The 1973 debenture was issued in exchange for an earlier debenture of the Company, given to the defendant in partial payment for the purchase by the Company of the defendant’s assets. The debenture matured in July, 1976, and its “payment and performance” were secured by the Company’s equipment. After the debenture came due and the Company was unable to meet its obligation, the defendant foreclosed. Because of claims made by representatives of the trade creditors (the plaintiffs), the proceeds of the sale ($204,221.72) were held in escrow pending the outcome of this action. The amount so held is insufficient to pay either the principal and interest due on the debenture or the sums stipulated to be owing the trade creditors ($787,838.20).
The clause in question, § 9 of the debenture, is set out in the margin. 2 Under the first portion, § 9.1, the defendant *128 as holder agreed that “the indebtedness represented by this Debenture” and the payment of principal and interest “shall be subordinate ... to trade creditors for goods sold and delivered and services rendered (‘Senior Debt’) to the end that no payment shall be made by the Company on account of the principal ... or interest . . ., as long as any Senior Debt is outstanding.”

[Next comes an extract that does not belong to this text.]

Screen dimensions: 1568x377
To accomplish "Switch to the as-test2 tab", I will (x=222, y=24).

If the clause had there ended, the rights of the parties would be beyond question; the plaintiffs would be entitled to the proceeds of the sale. An additional proviso in § 9.1, together with § 9.2, has, however, led the parties to divergent conclusions. 3
The inartful language of § 9 and the varied interpretations which can be and have been placed on it refute the defendant’s contention that there was error “in the admission *129 of evidence of the facts and circumstances of the transaction ... for the purpose of . . . explaining any uncertainty or ambiguity . . . .” Robert Indus., Inc. v. Spence, 362 Mass. 751, 753 (1973). Restatement (Second) of Contracts § 212, and comment b (1981).

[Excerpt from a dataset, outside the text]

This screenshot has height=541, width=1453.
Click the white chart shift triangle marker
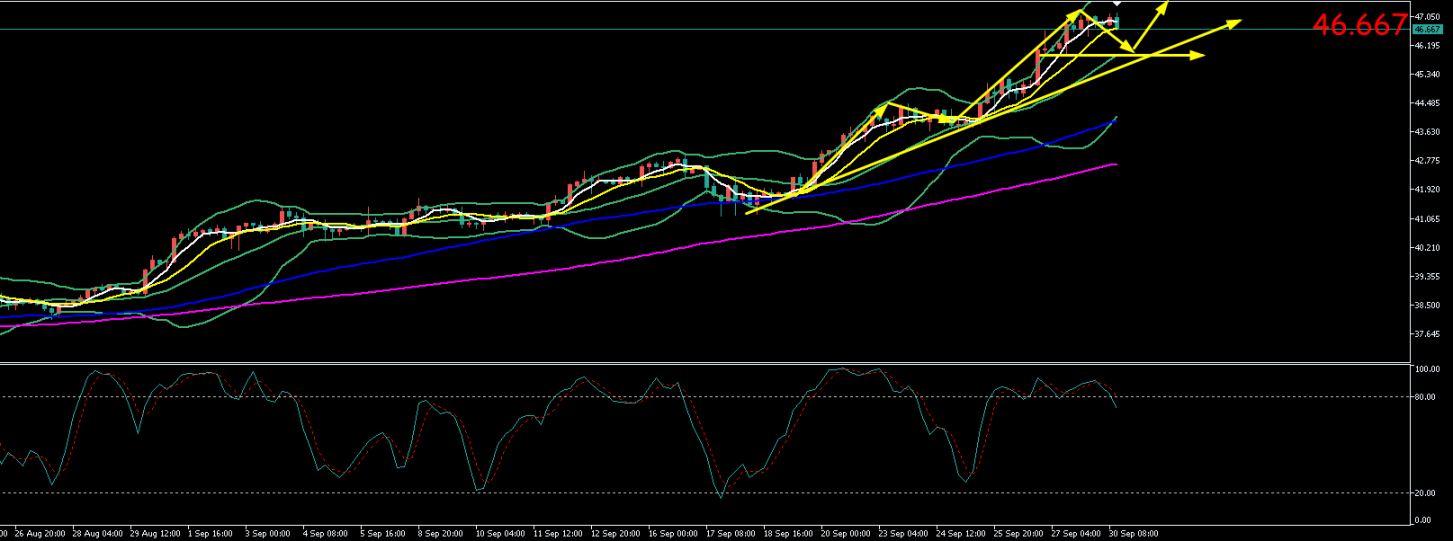pos(1116,5)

Evidence at trial indicated that the method of financing the Company’s purchase of the defendant’s assets left the Company without any equity. The purpose of the subordination clause was to induce suppliers to extend credit to the Company. Without it, such credit would not have been forthcoming. 4 The proviso, relied upon by the defendant, permits certain payments by the Company. It does not purport to nullify at maturity the priority given to trade creditors in § 9.1, and no evidence suggests that such an interpretation was ever contemplated by the parties. 5 Reading the proviso in light of its purpose to enable the Company to obtain short-term financing from trade creditors despite the lack of equity shown on its balance sheet, we conclude that the payments permitted by the clause were not intended to eliminate the plaintiffs’ senior status. 6
*130 We also decline to adopt the defendant’s reading of § 9.2 so as to limit the priority of the trade creditors in § 9.1 to the defendant’s unsecured claims. The equitable considerations underlying the rule that an assignment of debt usually carries with it all liens and security, see 3 Williston, Contracts § 432A (3d ed. 1960), are applicable here. Where there is a clear subordination of debt as in § 9.1, we will not deny that provision its practical effect in the absence of specific language that priority in the security is not intended. Subordination agreements are “consistently” construed to afford substantial “practical” benefits to the debt or security interest given priority. Grise v. White, 355 Mass. 698, 704 (1969).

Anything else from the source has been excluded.